____ Records shown

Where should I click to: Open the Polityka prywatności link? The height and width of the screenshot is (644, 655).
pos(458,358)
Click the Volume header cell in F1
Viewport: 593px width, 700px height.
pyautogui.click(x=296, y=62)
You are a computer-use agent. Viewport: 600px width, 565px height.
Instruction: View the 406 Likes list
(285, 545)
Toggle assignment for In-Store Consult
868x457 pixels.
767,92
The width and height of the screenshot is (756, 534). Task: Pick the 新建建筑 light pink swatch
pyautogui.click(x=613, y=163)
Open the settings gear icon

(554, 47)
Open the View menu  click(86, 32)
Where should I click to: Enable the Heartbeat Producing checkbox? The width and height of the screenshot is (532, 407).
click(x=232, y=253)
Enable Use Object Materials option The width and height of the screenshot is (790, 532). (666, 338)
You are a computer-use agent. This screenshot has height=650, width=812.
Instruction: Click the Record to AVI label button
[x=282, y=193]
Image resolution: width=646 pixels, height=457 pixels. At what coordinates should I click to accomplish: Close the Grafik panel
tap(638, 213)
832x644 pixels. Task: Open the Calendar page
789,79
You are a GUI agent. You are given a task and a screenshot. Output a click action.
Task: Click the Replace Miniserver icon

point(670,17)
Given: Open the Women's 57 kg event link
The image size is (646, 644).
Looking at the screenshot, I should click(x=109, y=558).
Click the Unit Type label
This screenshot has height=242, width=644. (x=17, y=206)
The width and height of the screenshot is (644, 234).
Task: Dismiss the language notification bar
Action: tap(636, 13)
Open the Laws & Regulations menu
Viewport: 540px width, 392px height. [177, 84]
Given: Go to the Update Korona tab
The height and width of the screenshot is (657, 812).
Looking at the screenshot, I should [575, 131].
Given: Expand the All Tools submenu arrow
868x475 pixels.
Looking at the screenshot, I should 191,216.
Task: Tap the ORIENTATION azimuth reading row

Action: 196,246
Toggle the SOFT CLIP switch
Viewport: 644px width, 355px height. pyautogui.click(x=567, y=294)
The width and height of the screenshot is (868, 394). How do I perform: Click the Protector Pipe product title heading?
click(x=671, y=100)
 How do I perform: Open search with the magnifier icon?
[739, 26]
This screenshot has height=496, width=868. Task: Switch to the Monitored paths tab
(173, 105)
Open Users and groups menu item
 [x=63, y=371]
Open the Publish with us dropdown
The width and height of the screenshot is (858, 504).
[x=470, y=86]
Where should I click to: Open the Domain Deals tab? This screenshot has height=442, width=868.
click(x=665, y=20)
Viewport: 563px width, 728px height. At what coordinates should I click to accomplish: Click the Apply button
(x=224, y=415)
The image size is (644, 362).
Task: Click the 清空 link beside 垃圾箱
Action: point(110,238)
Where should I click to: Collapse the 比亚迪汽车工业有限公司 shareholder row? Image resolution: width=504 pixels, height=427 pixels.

________

* _Exercise directions_: The records above must be transcribed without a single omission.

* _Solution below_:
Where should I click to: Open the Polityka prywatności link? The height and width of the screenshot is (644, 655).
pos(458,358)
Click the Volume header cell in F1
Viewport: 593px width, 700px height.
pyautogui.click(x=296, y=62)
You are a computer-use agent. Viewport: 600px width, 565px height.
Instruction: View the 406 Likes list
(285, 545)
Toggle assignment for In-Store Consult
868x457 pixels.
767,92
The width and height of the screenshot is (756, 534). Task: Pick the 新建建筑 light pink swatch
pyautogui.click(x=613, y=163)
Open the settings gear icon

(554, 47)
Open the View menu  click(86, 32)
Where should I click to: Enable the Heartbeat Producing checkbox? The width and height of the screenshot is (532, 407).
click(x=232, y=253)
Enable Use Object Materials option The width and height of the screenshot is (790, 532). (666, 338)
You are a computer-use agent. This screenshot has height=650, width=812.
Instruction: Click the Record to AVI label button
[x=282, y=193]
Image resolution: width=646 pixels, height=457 pixels. At what coordinates should I click to accomplish: Close the Grafik panel
tap(638, 213)
832x644 pixels. Task: Open the Calendar page
789,79
You are a GUI agent. You are given a task and a screenshot. Output a click action.
Task: Click the Replace Miniserver icon

point(670,17)
Given: Open the Women's 57 kg event link
The image size is (646, 644).
Looking at the screenshot, I should click(x=109, y=558).
Click the Unit Type label
This screenshot has height=242, width=644. (x=17, y=206)
The width and height of the screenshot is (644, 234).
Task: Dismiss the language notification bar
Action: tap(636, 13)
Open the Laws & Regulations menu
Viewport: 540px width, 392px height. [177, 84]
Given: Go to the Update Korona tab
The height and width of the screenshot is (657, 812).
Looking at the screenshot, I should [575, 131].
Given: Expand the All Tools submenu arrow
868x475 pixels.
Looking at the screenshot, I should 191,216.
Task: Tap the ORIENTATION azimuth reading row

Action: 196,246
Toggle the SOFT CLIP switch
Viewport: 644px width, 355px height. pyautogui.click(x=567, y=294)
The width and height of the screenshot is (868, 394). How do I perform: Click the Protector Pipe product title heading?
click(x=671, y=100)
 How do I perform: Open search with the magnifier icon?
[739, 26]
This screenshot has height=496, width=868. Task: Switch to the Monitored paths tab
(173, 105)
Open Users and groups menu item
 [x=63, y=371]
Open the Publish with us dropdown
The width and height of the screenshot is (858, 504).
[x=470, y=86]
Where should I click to: Open the Domain Deals tab? This screenshot has height=442, width=868.
click(x=665, y=20)
Viewport: 563px width, 728px height. At what coordinates should I click to accomplish: Click the Apply button
(x=224, y=415)
The image size is (644, 362).
Task: Click the 清空 link beside 垃圾箱
Action: point(110,238)
Where should I click to: Collapse the 比亚迪汽车工业有限公司 shareholder row? Image resolution: width=504 pixels, height=427 pixels.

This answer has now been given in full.